## Jobs
1. Using the speech on local planning decisions, explain why the speaker says the overturned council decisions go against localism.
2. Please write the next part of the speech on local planning decisions, picking up after its final sentence.

Recent decisions by local councillors, who, I remind everyone, are elected by local people, have been overturned by the Planning Inspectorate, which is not. That flies in the face of everything that we believe about localism. I have spoken to many residents, who are seeing more applications coming forward, with the threat of ever larger developments. In my previous speech on the subject, I highlighted the area of Harpur Hill and the concerns of its residents’ association. I will not repeat the statistics, because time is short and they are in Hansard, but as I said in my previous speech, the problems facing Harpur Hill are mirrored in other areas of my constituency. As the Minister knows, Chapel-en-le-Frith parish council now objects to every significant planning application, after several applications have already been given the nod. If all of them were built, the size of that small village, where I live, would increase significantly, beyond what many believe the infrastructure could cope with.

## Information provided
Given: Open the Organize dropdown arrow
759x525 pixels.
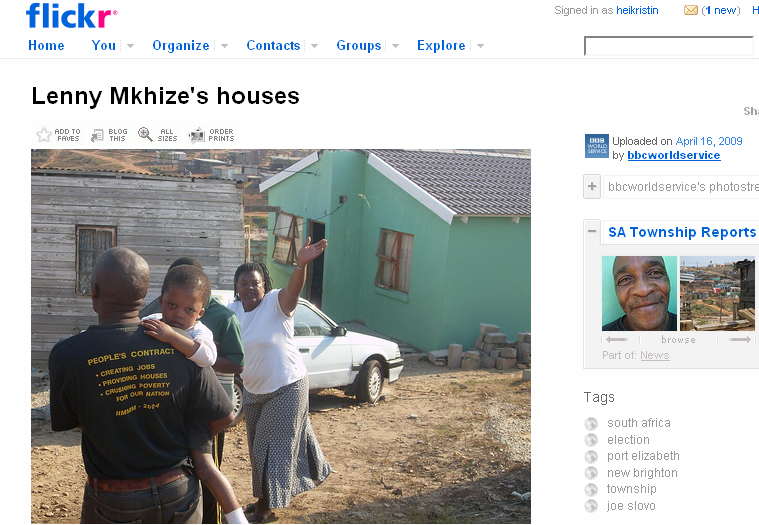Looking at the screenshot, I should click(224, 45).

## Responses by task
1. The decisions were made by local councillors, who are elected by local people. They were overturned by the Planning Inspectorate, which is not elected.

2.
I could run through a list of applications in different parts of my constituency, but we are not at a planning meeting today. My constituents are asking questions about the applications and the method of approval. Are they powerless to prevent approvals? Can they at least ensure that there is some sense of proportion? Proportion is what they are asking for. I am sure that the Minister will respond that local plans should be drawn up, and planning policy should be defined in documents and properly evaluated. My local council has yet to product its local plan; indeed, it has delayed its anticipated completion. In 2011, the controlling Labour group rejected proposals from the Conservative group to use some underspend to bring forward brownfield sites. It has now belatedly allocated some extra resources to that. Delaying the local plan has created a window of opportunity for developers. I could easily turn my contribution into a tirade against the Labour group and its management of the local authority. I have met the executive member to discuss the situation; he has his views and I have mine.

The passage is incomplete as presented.